Similarly, two question marks in succession represents two character in succession, three question marks in succession would represent three characters in succession and so on. i.e
ls -l ????
will list all files with exactly four character length


{ } (Curly Bracket) 

Curly Brackets are used to represent multiple terms separated by commas and each term can be a character,  group of character,  or a wild card

For example to list only file1.txt and file2.txt, enter

ls file{1,2}.txt
Similarly to remove file1.txt, file4.txt and file5.txt, enter:
rm file{1,4,5}.txt


[ ] (Square Bracket)

Square Backet is used to specify a range. i.e. /dev/sd[a-c] may represent /dev/sda, /dev/sdb, /dev/sdc.

For example to list file1.txt, file2.txt, file3.txt, file4.txt and file5.txt, enter
ls file[1-5].txt



[!] (Exclamation within Square Bracket)

Represent everything except the character or range mentioned within the  [ ](square bracket). i.e. [!m] can represent any character between a-z except m.

For example
ls file[!2].txt
will display all file?.txt files except file2.txt
Sample Output
file1.txt file3.txt file4.txt file5.txt


\ (Back slash) 

 Back slash or the escape character is used to protect special character.
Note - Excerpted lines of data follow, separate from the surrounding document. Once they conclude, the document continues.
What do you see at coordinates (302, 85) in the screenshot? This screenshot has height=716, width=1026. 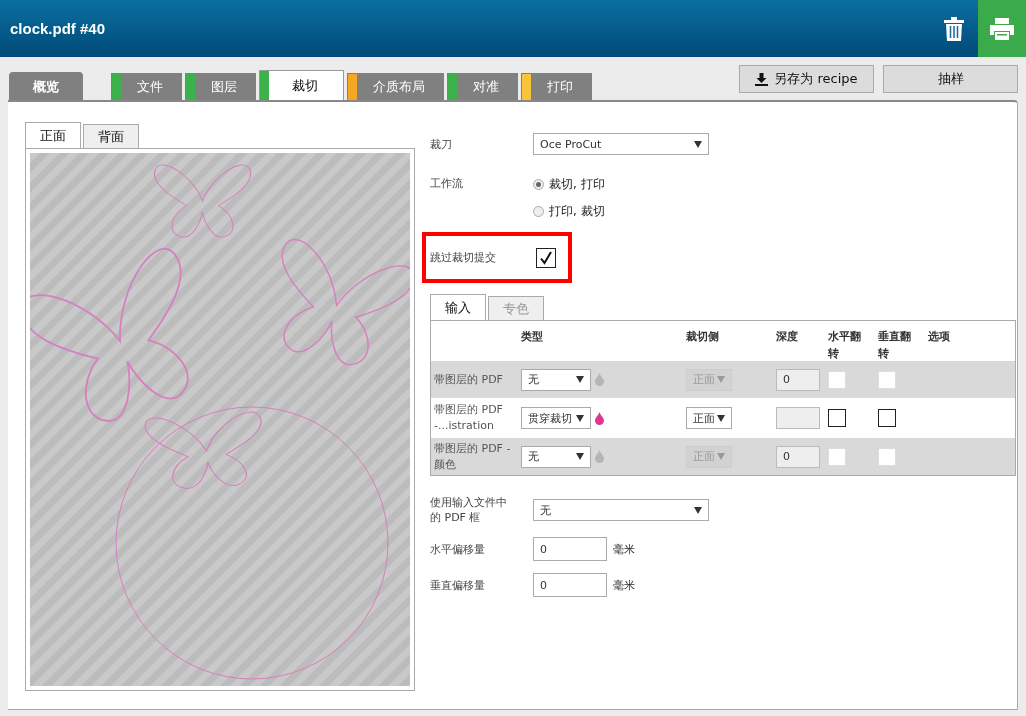 I see `step-tab: 裁切` at bounding box center [302, 85].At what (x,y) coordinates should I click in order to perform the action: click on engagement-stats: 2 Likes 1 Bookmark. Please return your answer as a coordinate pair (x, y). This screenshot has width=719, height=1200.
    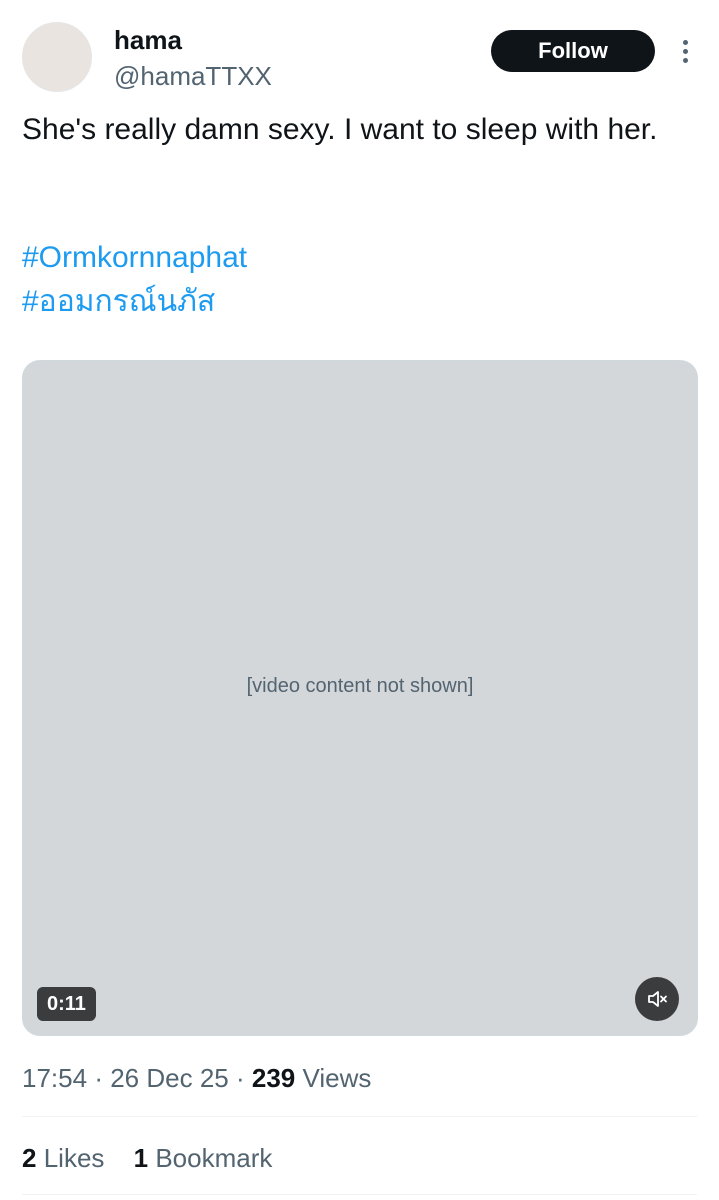
    Looking at the image, I should click on (147, 1158). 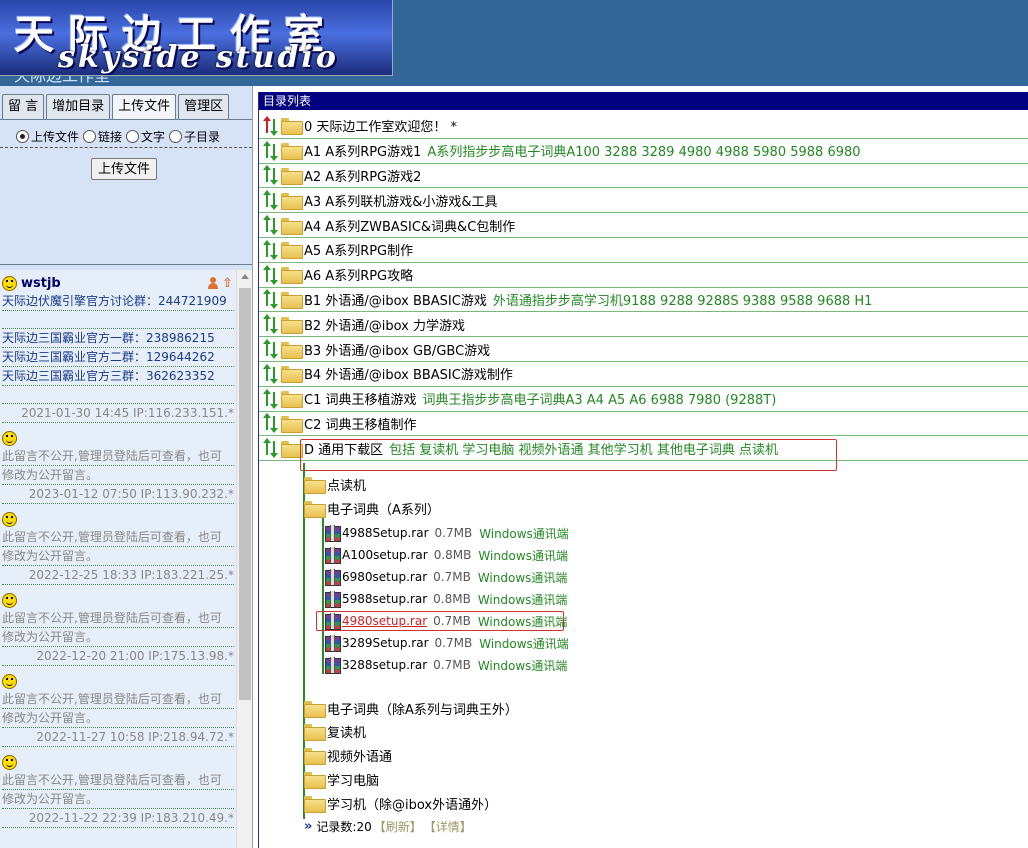 I want to click on directory-label: B2 外语通/@ibox 力学游戏, so click(x=384, y=324).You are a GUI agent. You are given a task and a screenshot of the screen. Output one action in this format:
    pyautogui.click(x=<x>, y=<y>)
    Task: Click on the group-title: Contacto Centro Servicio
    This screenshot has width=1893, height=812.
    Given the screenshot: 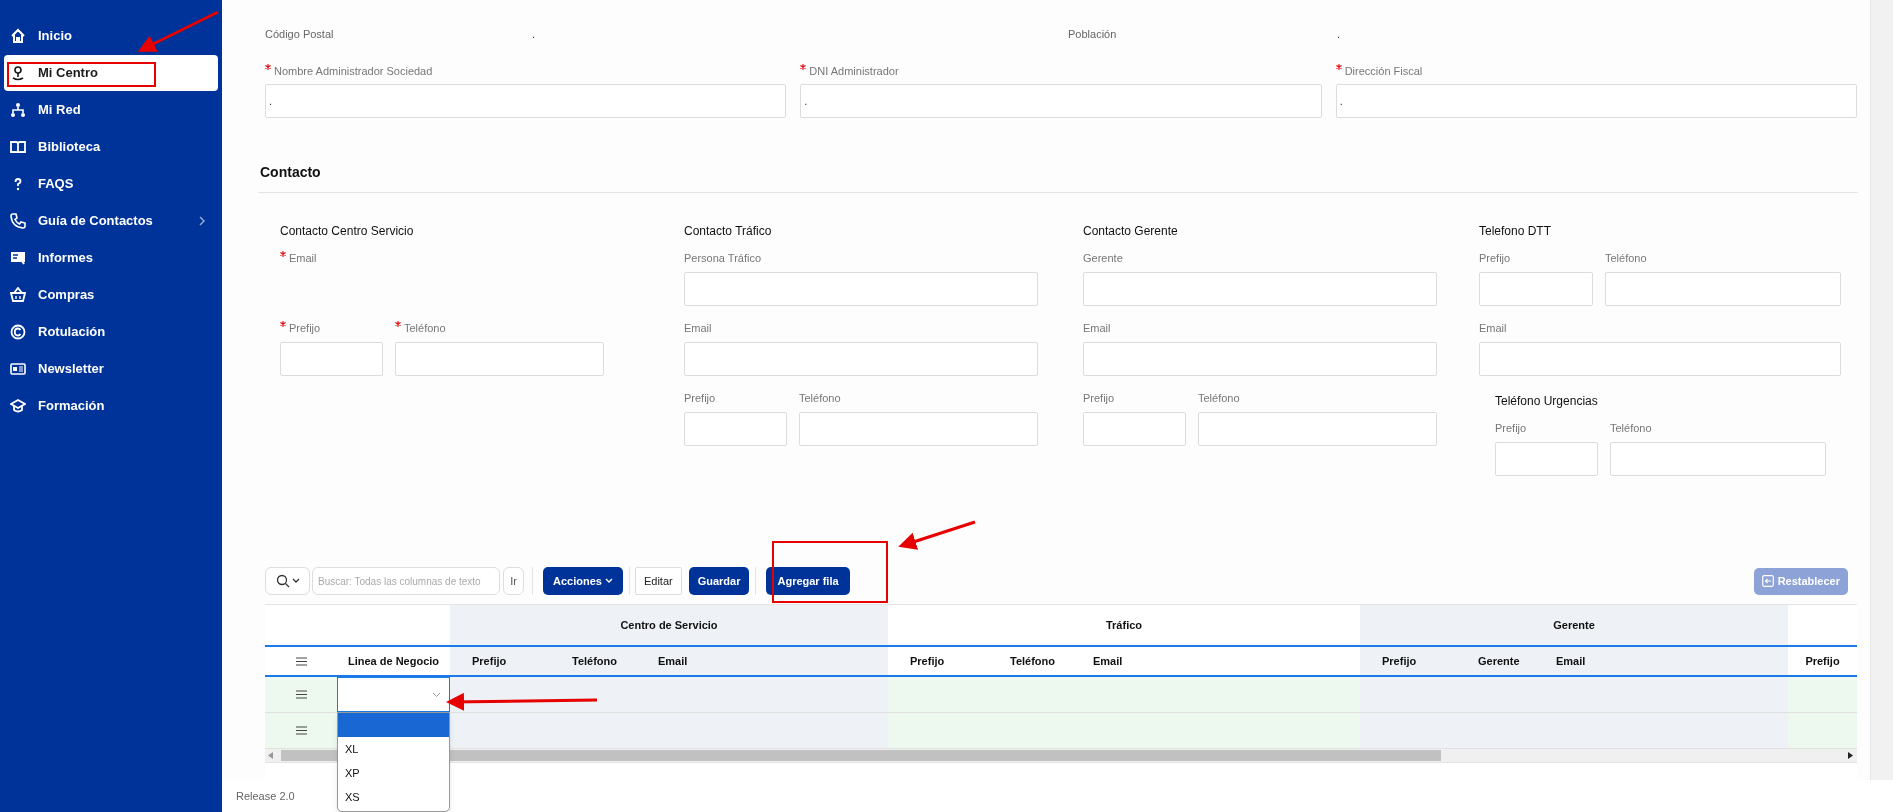 What is the action you would take?
    pyautogui.click(x=348, y=230)
    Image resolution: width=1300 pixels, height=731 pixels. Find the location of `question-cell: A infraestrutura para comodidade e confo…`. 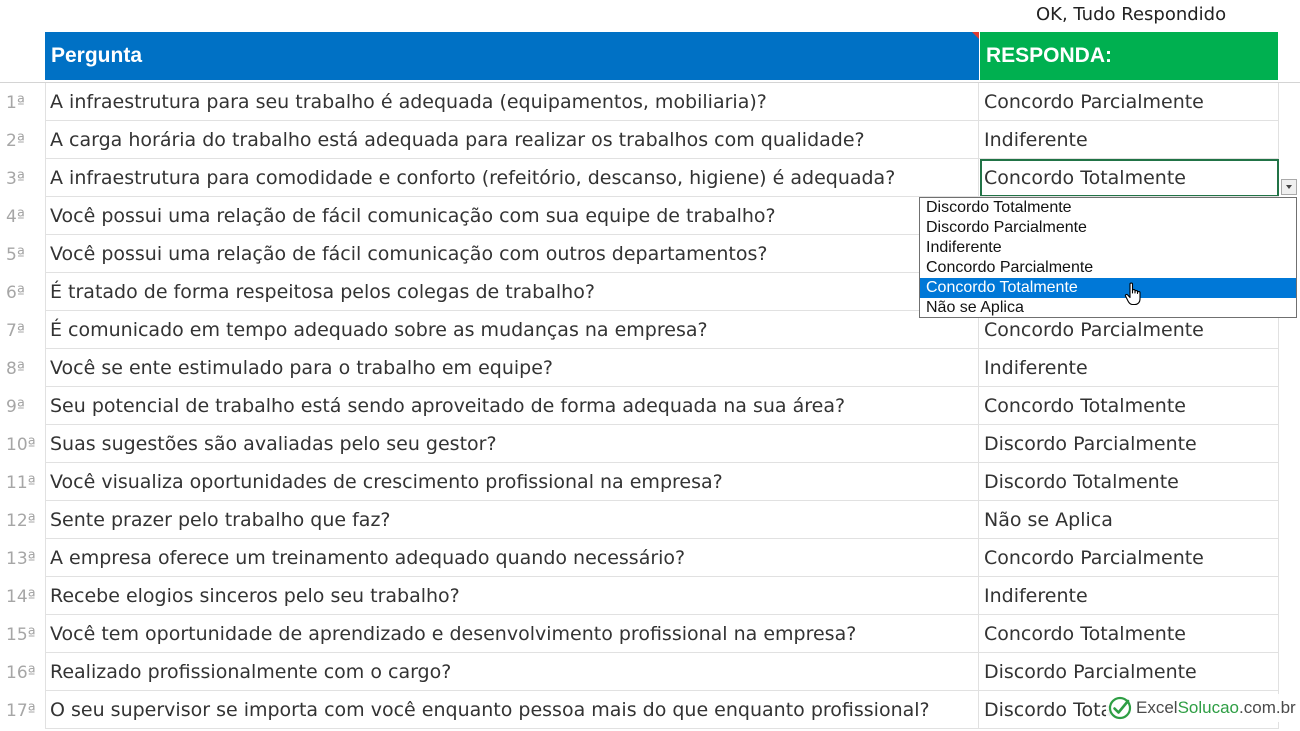

question-cell: A infraestrutura para comodidade e confo… is located at coordinates (512, 178).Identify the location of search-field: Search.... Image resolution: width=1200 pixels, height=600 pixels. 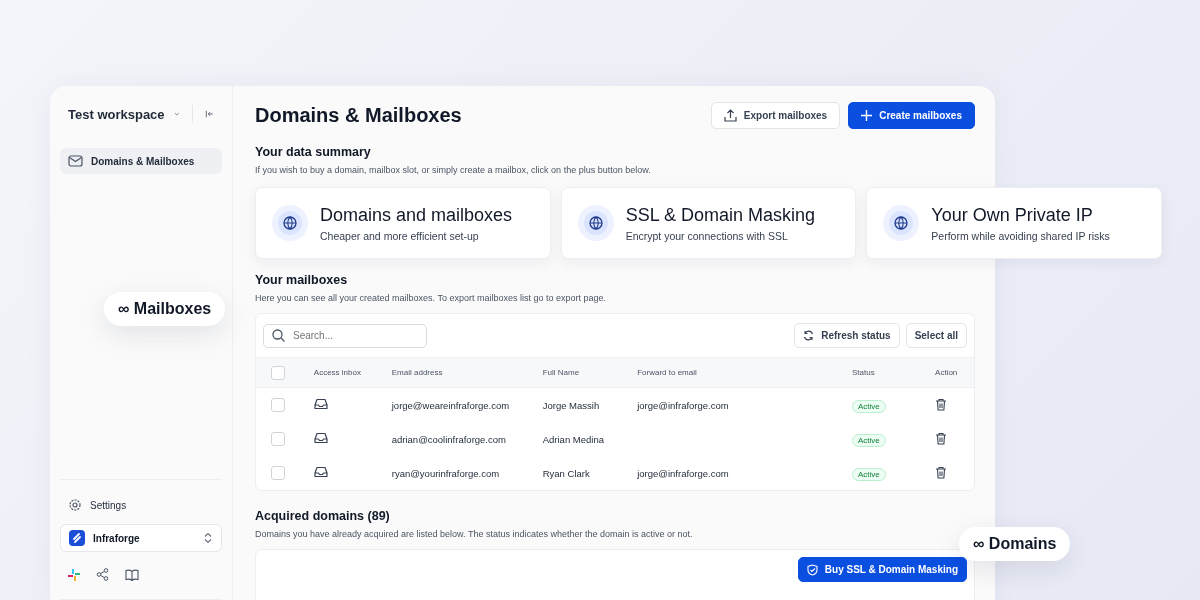
(345, 336).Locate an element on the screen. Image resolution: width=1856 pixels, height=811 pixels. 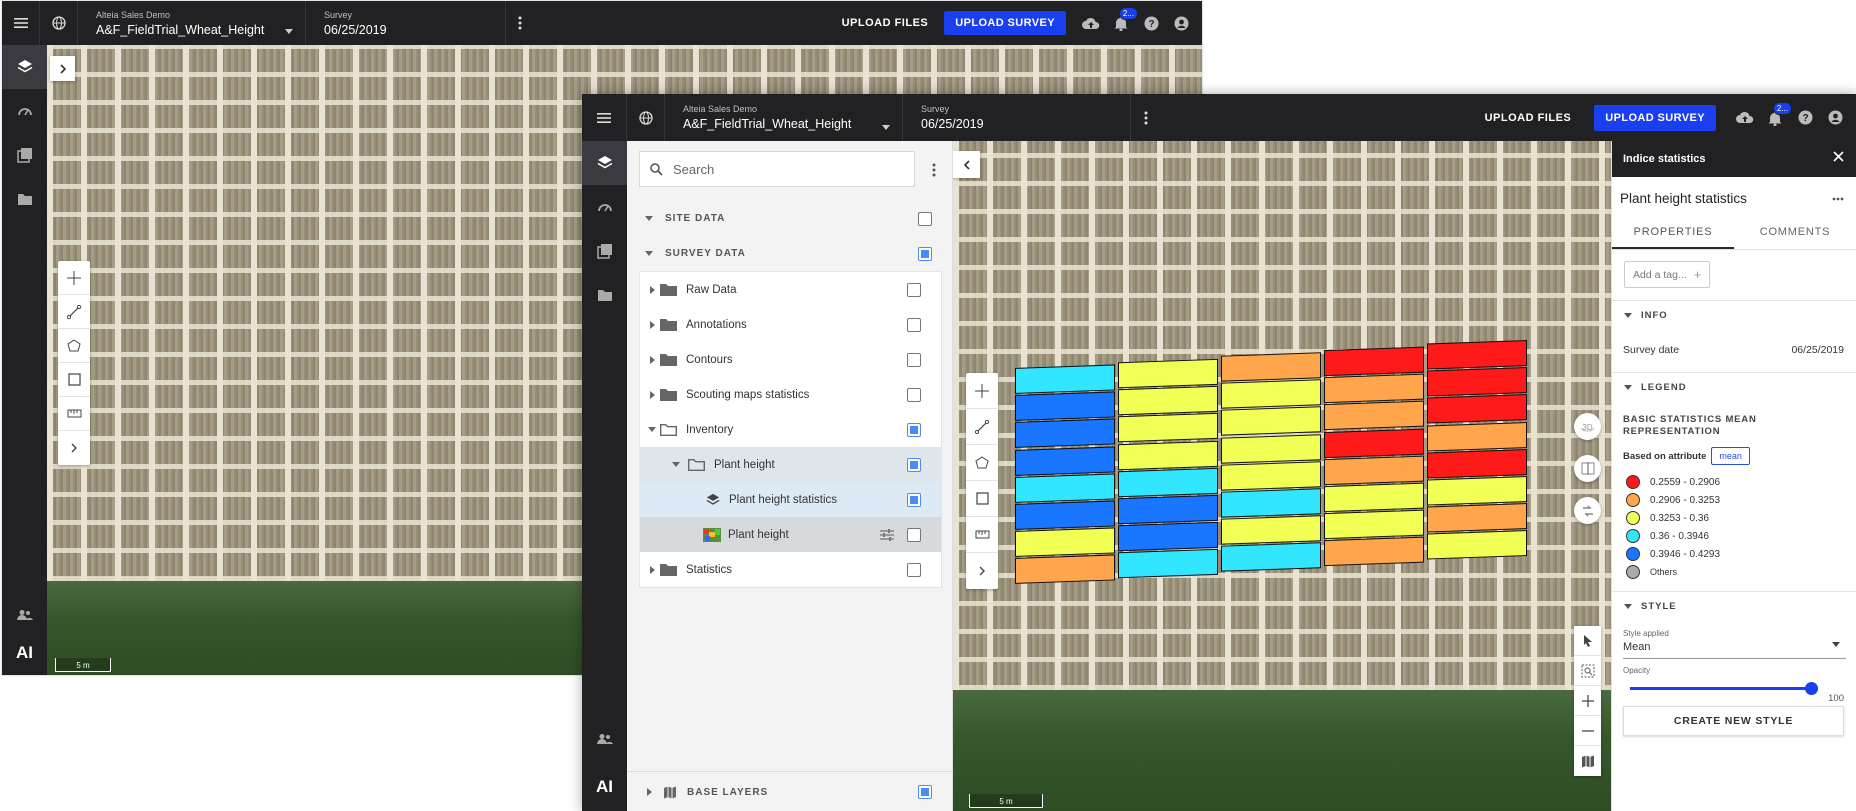
close-icon is located at coordinates (1838, 158).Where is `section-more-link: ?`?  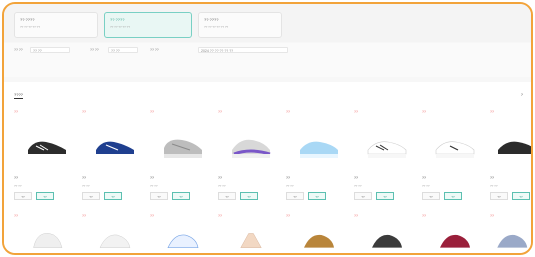
section-more-link: ? is located at coordinates (522, 94).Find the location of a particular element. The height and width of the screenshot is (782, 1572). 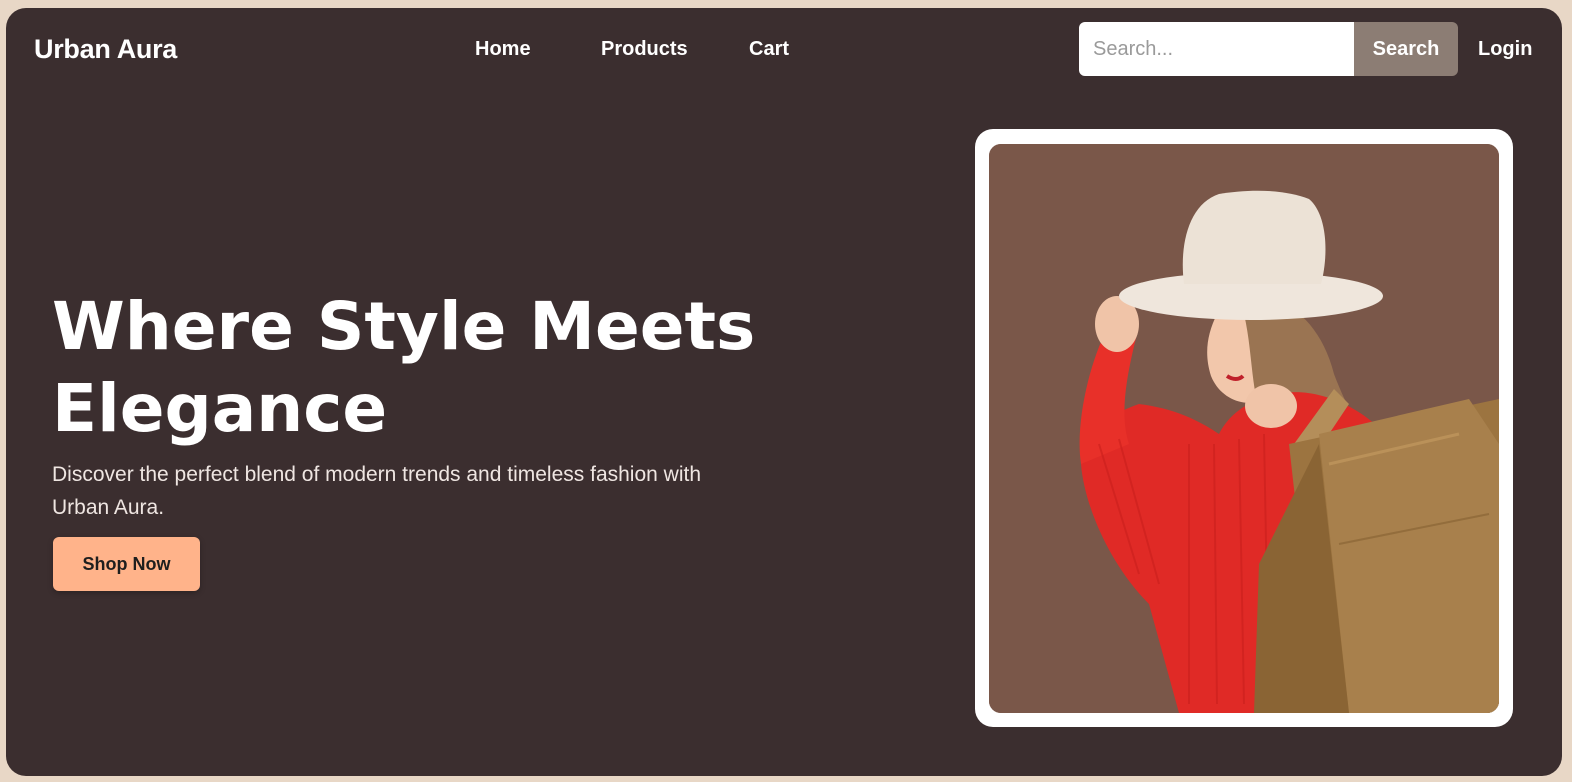

search-input is located at coordinates (1216, 49).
Consider you have copied a file named 'My File.txt' created from a windows machine to your linux box and you want to view the contents of the file using cat command
cat My File.txt
Sample Output
cat: My: No such file or directory
cat: File.txt: No such file or directory

In the above example, cat command thinks My File.txt are two different files, My and File.txt, since there is a space in between the file name. The correct method is to use '\' before the space









These are the different Simple Wildcards used in Unix/*nix systems. Hope you got an idea on wild cards. Like I said before wildcards are very handy and their usage can be improvised based on your requirement.  The regex wildcards will be explained later.